- Exercises
1. Update the article on the song "Mago" by rewriting the stretch from "2020 single by" through "and its choreography." with "sneak peek" changed to "preview".
2. Carry the article on the song "Mago" further by writing on from its final sentence.

- Source text
========================================================================
- Logo of the single

Single by GFriend

from the album Walpurgis Night
- Released: November 9, 2020
- Recorded: 2020
- Genre: K-pop; nu-disco; dance-pop;
- Length: 3:19
- Label: Source; kakao M;
- Songwriters: FRANTS; "hitman" bang; Kyler Niko; Paulina Cerrilla; Eunha; Cho Yoon-kyung; Yuju; Alice Vicious; Cazzi Opeia; Ellen Berg; JADED JANE; Noisy Citizen; Justin Reinstein; JJean; Umji;
- Producer: FRANTS

GFriend singles chronology
| "Apple" (2020) | "Mago" (2020) | "Season of Memories" (2025) |

Music video
- "MAGO" on YouTube

= Mago (song) =

2020 single by GFriend

"Mago" (stylized in all caps) is a song recorded by South Korean girl group GFriend for their third Korean-language studio album Walpurgis Night. The song was released as the title track of the album on November 9, 2020, by Source Music. It is the group's final release before their departure from Source Music and disbandment in May 2021.

== Background ==
On October 31, 2020, a sneak peek of the song and its music video was shown during the group's online concert GFriend C:ON. On the same day, members Eunha and Umji appeared on the show Knowing Bros and showcased a tip of the song and its choreography.

== Composition ==

The song was written and produced by FRANTS. Many other producers also participated in writing the song: "hitman" bang, Kyler Niko, Paulina Cerrilla, Cho Yoon-kyung, Alice Vicious, Cazzi Opeia, Ellen Berg, JADED JANE, Noisy Citizen, Justin Reinstein and JJean. Members Eunha, Yuju and Umji participated as well in writing lyrics for the song.

The song was described by Teen Vogue's Sara Delgado as "one of the most striking videos to come from GFriend to date".
========================================================================
- Extracted records

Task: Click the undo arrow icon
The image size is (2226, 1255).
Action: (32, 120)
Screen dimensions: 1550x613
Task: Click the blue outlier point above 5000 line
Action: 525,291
========================================================================
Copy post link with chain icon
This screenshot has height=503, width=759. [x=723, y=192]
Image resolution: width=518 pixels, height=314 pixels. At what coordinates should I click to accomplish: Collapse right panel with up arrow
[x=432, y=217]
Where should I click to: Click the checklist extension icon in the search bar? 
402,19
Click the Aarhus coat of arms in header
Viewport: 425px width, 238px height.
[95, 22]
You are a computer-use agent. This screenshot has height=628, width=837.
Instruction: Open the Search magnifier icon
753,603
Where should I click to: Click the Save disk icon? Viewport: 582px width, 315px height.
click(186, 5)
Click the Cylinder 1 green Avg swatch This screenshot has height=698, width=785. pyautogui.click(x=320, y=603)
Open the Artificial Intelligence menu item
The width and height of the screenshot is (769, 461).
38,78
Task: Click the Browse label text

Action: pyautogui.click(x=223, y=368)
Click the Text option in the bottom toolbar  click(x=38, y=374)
========================================================================
- Answers
1.
2020 single by GFriend

"Mago" (stylized in all caps) is a song recorded by South Korean girl group GFriend for their third Korean-language studio album Walpurgis Night. The song was released as the title track of the album on November 9, 2020, by Source Music. It is the group's final release before their departure from Source Music and disbandment in May 2021.

== Background ==
On October 31, 2020, a preview of the song and its music video was shown during the group's online concert GFriend C:ON. On the same day, members Eunha and Umji appeared on the show Knowing Bros and showcased a tip of the song and its choreography.

2.
== Chart performance ==
The song debuted at number 17 on Billboards World Digital Song Sales and peaked at number 16 a week after. It debuted at number 46 on Billboards K-pop Hot 100 for the week ending November 21, 2020 and at number 42 on Gaon Digital Chart for the week ending November 14, 2020.

== Music video ==
On October 31, 2020, a sneak peek of the music video for "Mago" was shown during the group's online concert GFriend C:ON. The music video was then released on HYBE Labels's YouTube channel on November 9, 2020, along with the album. It was directed by Guzza of Lumpens, who previously directed the music video for their previous single, "Apple".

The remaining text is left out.